In case you didn’t notice, the age of genomics is upon us.
It recently occurred to me that the subject has surfaced and been explored across an extremely wide range of FSG scenario projects we’ve been working on over the last year – genetic bases in human factors, genomic testing and therapies, performance enhancement informed by ethnic (gene-based) diets, and even genetic mutations in Northeast US fish stocks, as an adaptive response to toxic chemicals.
Years ago when FSG principals were working heavily in the pharmaceutical sector the human genome had yet to be mapped and the marvels it would eventually reveal were merely speculative. We are now just beginning to grasp, if quite incompletely, how big a deal the genomics revolution is and will continue to be.
It’s mind-blowing enough to submit a saliva sample to one of the commercial DNA companies and receive a detailed report back charting your genetic haplogroup, along with a list of hundreds of DNA cousins and, optionally, how much you are at risk for having inherited some genetic disorder. All of this for as little as $79. Millions of Americans have already had their DNA tested. Inevitably, for many, there are surprises – racial and ethnic ancestries that are not part of passed-down narratives of family roots and origins. In a nation still struggling with its racial past, one can’t help but believe that these revelations are, ultimately, all for the good.
Meanwhile, on the commercial side, many billions of dollars are now being invested in genomic science aimed at developing life-changing and life-saving therapies. CRISPR (actually CRISPR-Cas9) and other so-called gene editing technologies are the subject of considerable hope and expectation. In fact, CRISPR is already being deployed in the fight against cystic fibrosis and Huntington’s disease. Researchers are exploring CRISPR applications for prevention and/or treatment of hemophilia and sickle cell. And there’s more. The National Institutes of Health says CRISPR “holds promise for the treatment and prevention of more complex diseases, such as cancer, heart disease, mental illness, and human immunodeficiency virus (HIV) infection.”
To be clear: These are early days still.

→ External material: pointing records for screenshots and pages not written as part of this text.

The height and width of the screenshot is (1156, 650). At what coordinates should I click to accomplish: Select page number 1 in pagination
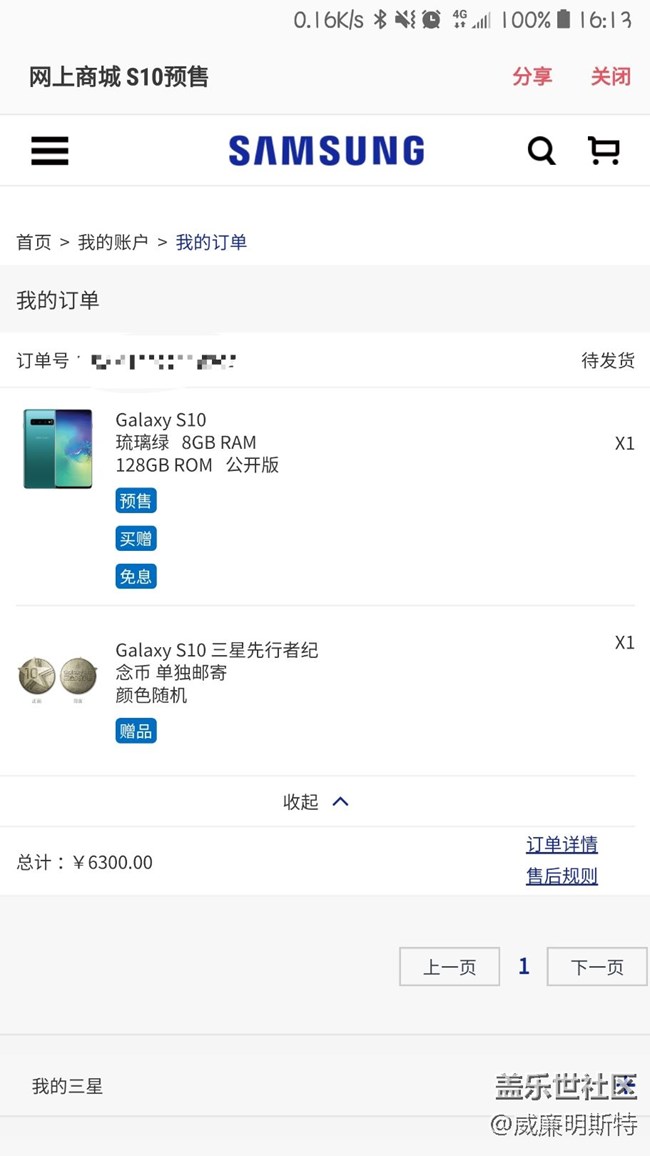coord(523,966)
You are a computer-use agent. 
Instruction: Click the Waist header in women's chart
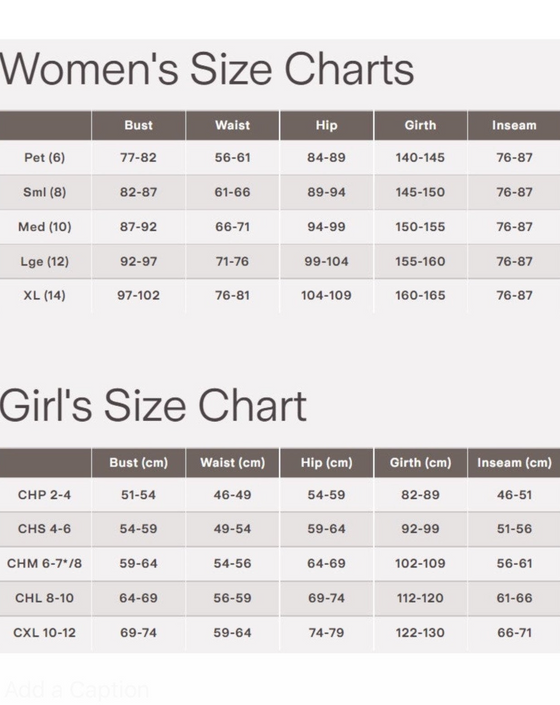coord(232,125)

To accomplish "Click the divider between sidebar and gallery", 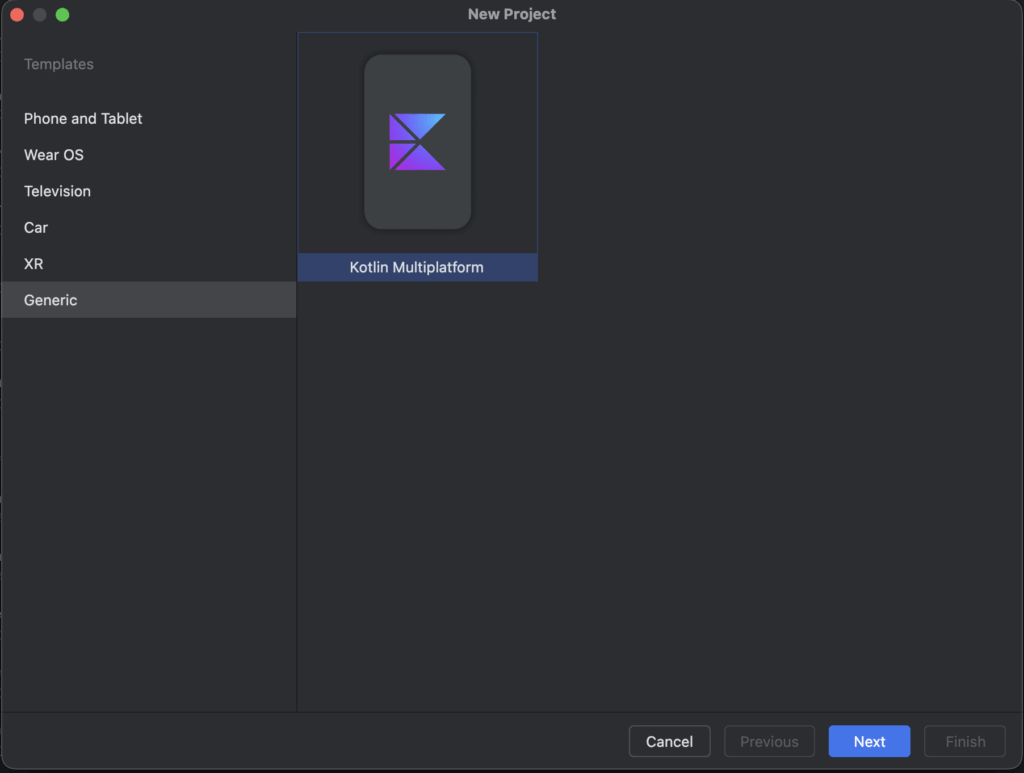I will [x=297, y=500].
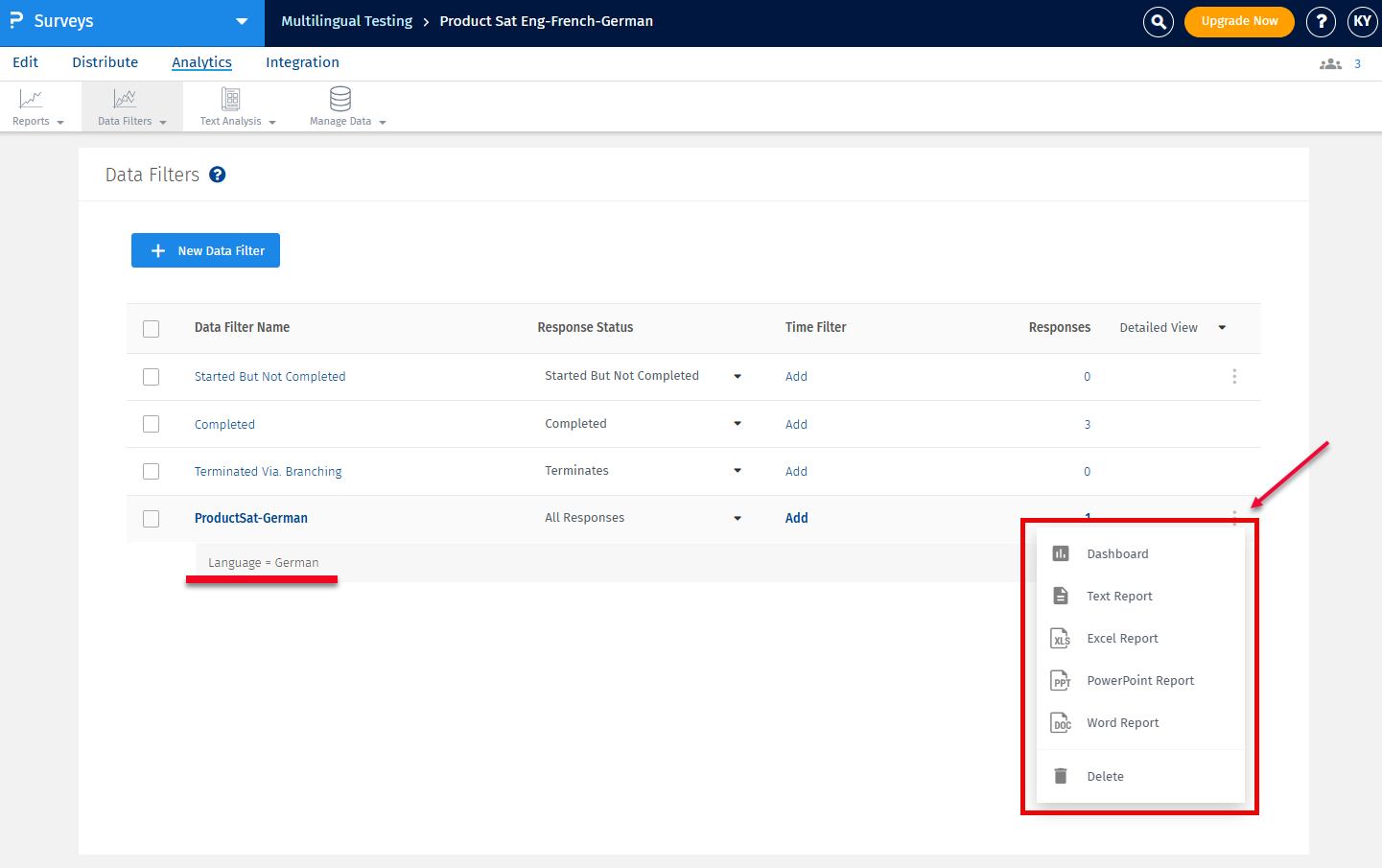The image size is (1382, 868).
Task: Open the help question mark icon in header
Action: click(1322, 21)
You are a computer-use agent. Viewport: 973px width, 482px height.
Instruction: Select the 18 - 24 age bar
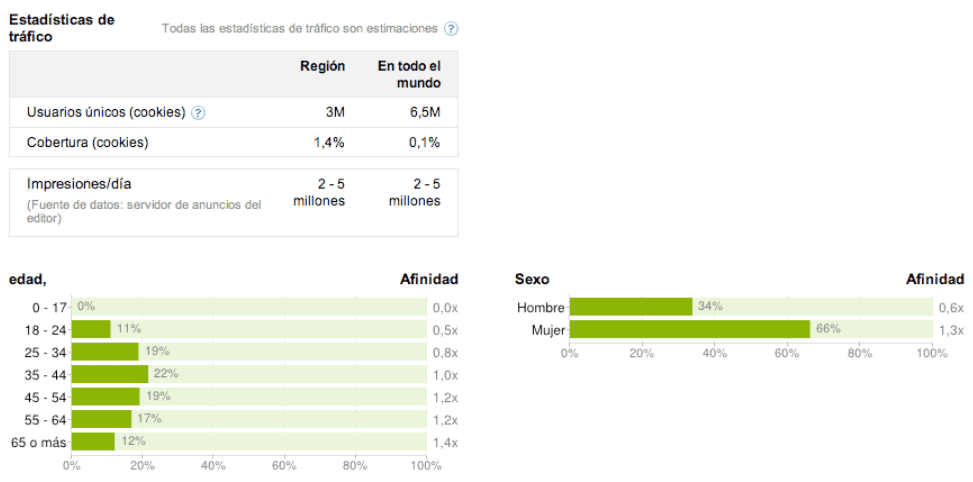pyautogui.click(x=91, y=329)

Siddhartha Mukherjee, the Pulitzer Prize-winning oncologist and author of The Gene: An Intimate History, writes that while science now fully understands the genetic code (how, for example, the data in a single gene is used to build a protein), “we comprehend virtually nothing of the genomic code—i.e., how multiple genes spread across the human genome coordinate expression in space and time to build, maintain, and repair a human organism.”
The emerging field of epigenetics is grappling with that complexity. Epigenetics is concerned with heritable changes in gene expression that are independent of underlying DNA sequence. In genomic parlance, this is called a change in phenotype that does not involve a change in genotype. For the layperson, including this writer, epigenetics is about understanding how age, lifestyle and the environment affect gene expression. This learning will have far-reach effects on everything from medicine to athletic training to mental health and to early childhood education.
There are, of course, some very dark sides to the genomics revolution. In a truly nightmare scenario, bad actors, including nation states, could conceivably embrace genomic technologies to engineer biological weapon, including killer viruses, targeted at specific genotypes. CRISPR or future gene-editing technologies could trigger unintended and irreversible genetic consequences in subsequent generations. Some ethicists fear that what is today somewhat antiseptically called ‘gene management’ (including preimplantation genetic diagnosis or PGD) is a moral minefield that leads inexorably into the dark abyss of eugenics.
What’s troubling – at least from the outside – is that like many other technological disruptions of the present era, the genomics revolution is so highly technical and complex that ethicists and regulators may not be able to comprehend – let alone affect – developments coming out of labs until they are practically out in the marketplace. The scientific community itself appears to be worried, especially about gene editing and the use of human embryos in research. Last year the prestigious journal Nature published a statement calling for “substantial basic research…to check the safety, accuracy, and feasibility of genome editing as a potential clinical tool.”
Genomic Scenario Uncertainty
Needless to say, there is no chance of forcing the gene genie back into the bottle. Cheaper and more powerful genomic technologies are coming. The gold rush is on.
The scenario planning challenge is how to think in a profoundly expansive way about where all this could lead in coming decades–for good, bad and everything in between.